SunHaoOne commented 7 months ago

Hi, @kennethweitzel

What do you use for k in this case?

Since we aim to deploy the model, using radius can cause dynamic dimensions due to non-zero elements, which leads to increased computation time. Therefore, we limit this using topK. Through data analysis, for example, by taking some coordinates from datasets to calculate connectivity relationships, we can identify a balance point that enables us to establish a correlation between the values of r and k. For instance, in my scenario, we use k = 15 but you can adjust k according to different r values, from r = 50, 100, 150.

And also the function you provided seems like it can't handle batches. How did you handle that?

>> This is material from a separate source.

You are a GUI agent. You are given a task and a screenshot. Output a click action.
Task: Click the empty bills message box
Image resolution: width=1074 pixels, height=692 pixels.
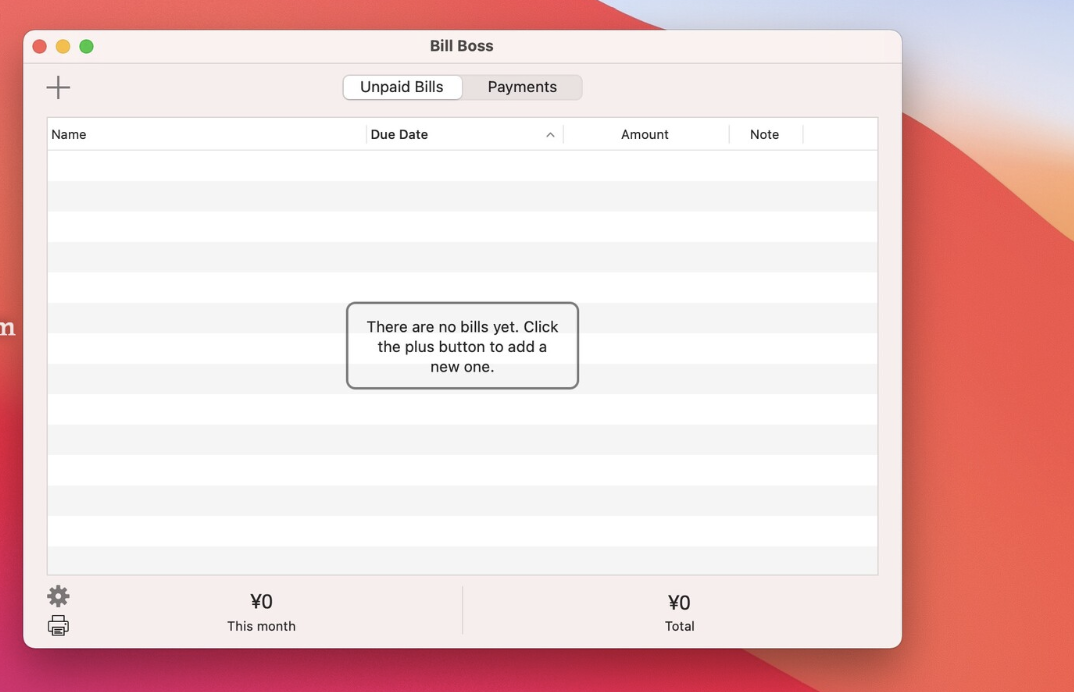pos(462,345)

To simplify for inference, we removed the batch dimension. My understanding is that the Batch data structure in torch_geometric is obtained by stacking each graph's relationships. Similarly, you can iterate over the batch dimension, calculate their connectivity relationships for each dimension, and then merge this dimension in the results.

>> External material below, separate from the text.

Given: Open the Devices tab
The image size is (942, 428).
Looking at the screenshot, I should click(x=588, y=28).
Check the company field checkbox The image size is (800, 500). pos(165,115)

xiaowuge1201 commented 4 months ago

hello, @SunHaoOne How to utilize the features of the previous frame for online deployment???

ares89 commented 4 months ago

Hi, @kennethweitzel

What do you use for k in this case?

Since we aim to deploy the model, using radius can cause dynamic dimensions due to non-zero elements, which leads to increased computation time. Therefore, we limit this using topK. Through data analysis, for example, by taking some coordinates from datasets to calculate connectivity relationships, we can identify a balance point that enables us to establish a correlation between the values of r and k. For instance, in my scenario, we use k = 15 but you can adjust k according to different r values, from r = 50, 100, 150.

And also the function you provided seems like it can't handle batches. How did you handle that?

To simplify for inference, we removed the batch dimension. My understanding is that the Batch data structure in torch_geometric is obtained by stacking each graph's relationships. Similarly, you can iterate over the batch dimension, calculate their connectivity relationships for each dimension, and then merge this dimension in the results.

radius() radius_graph() can be calculated in data processing stage.

SunHaoOne commented 4 months ago

radius() radius_graph() can be calculated in data processing stage.

You are right. The edge radius can be calculated offline. However, during online inference, this procedure cannot be accelerated by TensorRT. I think tt is recommended to use this function in the ONNX file.